The trajectory has been steep. Six years earlier, in 2020, eco-friendly vehicles represented just 9.1 percent of new registrations. By 2023, that figure had climbed to 25.5 percent. Last year it reached 38.5 percent. The jump from 2025 to the first half of 2026—a gain of nearly 12 percentage points in just six months—suggests the market has entered a new phase of acceleration rather than gradual transition.
Electric vehicles alone tell the story of this shift. EV registrations more than doubled year-over-year, jumping 112.6 percent to reach 198,969 units in the first half of 2026. It was the only major powertrain category to post growth; everything else contracted or held flat. This surge has fundamentally altered the competitive landscape. Traditional gasoline-powered vehicles, which once dominated Korean roads, now account for just 39 percent of new registrations—the first time they have fallen below the 40 percent threshold since 2016, when they still commanded 39.9 percent of the market.
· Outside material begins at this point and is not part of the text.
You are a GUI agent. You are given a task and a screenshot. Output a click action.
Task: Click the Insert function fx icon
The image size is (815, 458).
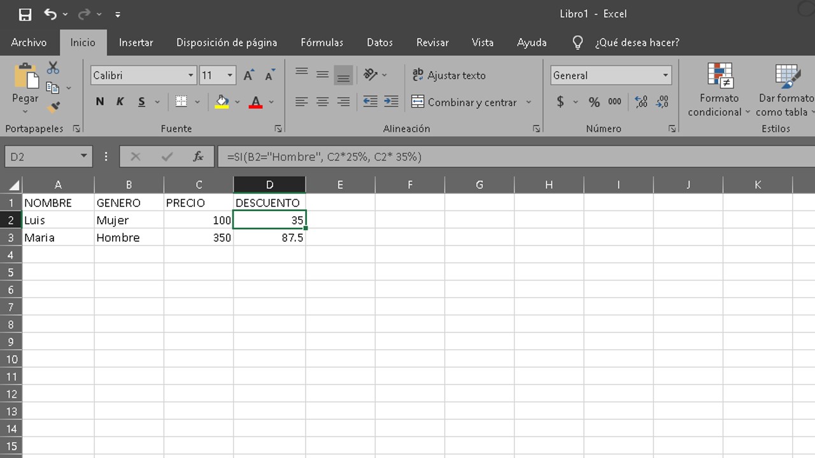point(198,156)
Two factors appear to have converged to produce this inflection point. The first is supply: manufacturers have dramatically expanded their electric vehicle lineups, giving consumers far more choices than existed even two years ago. The second is government policy. South Korea's early disbursement of EV purchase subsidies has made electric vehicles financially competitive with their gasoline counterparts for a much broader segment of buyers. An industry official noted that this combination of expanded model availability and timely financial incentives has transformed what was once a niche market segment into something approaching mainstream status.
What happens next will depend partly on whether this momentum can sustain itself. The government subsidies that helped accelerate adoption are not infinite, and consumer preferences can shift. But the data suggests something more fundamental has changed in how Koreans think about their next vehicle purchase. The market has crossed from a state where eco-friendly cars were an alternative choice to one where they are simply the default. For an automotive industry built on gasoline engines for more than a century, that represents a genuine rupture.
Notable Quotes
An expanded lineup of new models and the early disbursement of government EV subsidies have helped eco-friendly vehicles become mainstream in the domestic auto market— Industry official
The Hearth Conversation Another angle on the story
What made this particular moment the tipping point? Why now and not two years ago?
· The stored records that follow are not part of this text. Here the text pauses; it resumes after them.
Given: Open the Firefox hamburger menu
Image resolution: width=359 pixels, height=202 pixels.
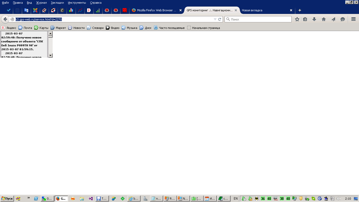Looking at the screenshot, I should (x=353, y=19).
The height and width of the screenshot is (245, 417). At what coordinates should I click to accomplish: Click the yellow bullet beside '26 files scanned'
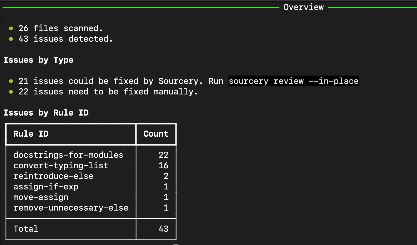(x=11, y=28)

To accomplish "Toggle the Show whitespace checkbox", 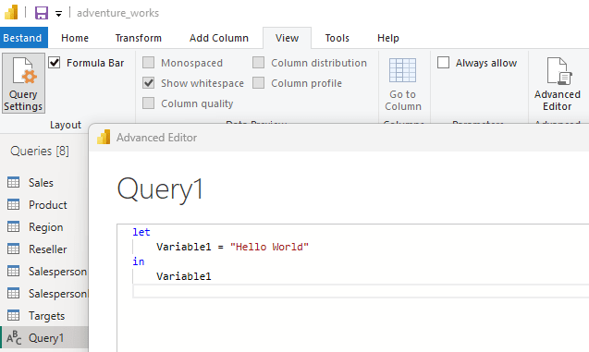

The numbers suggest it wasn't one thing but two things arriving at the same time. Manufacturers finally had enough electric models on the showroom floor that people could actually choose one. And the government timed its subsidies well—they came early in the year when people were making purchase decisions.
So it's not that Koreans suddenly decided they cared more about the environment?
That may be part of it, but the data doesn't tell us that story. What we can see is that when the price gap narrowed and the selection widened, people chose electric. Whether that's conviction or convenience is harder to say.
Gasoline cars fell below 40 percent for the first time since 2016. That's a dramatic reversal in a decade.
It is. But notice that gasoline still accounts for 39 percent of the market. This isn't the end of internal combustion engines in Korea—it's the moment when they stopped being the obvious choice.
What happens if the subsidies dry up?
That's the real question. The market has momentum now, but subsidies were clearly a significant part of what made this happen. If they disappear, we'll find out whether this transition is self-sustaining or whether it was largely price-driven.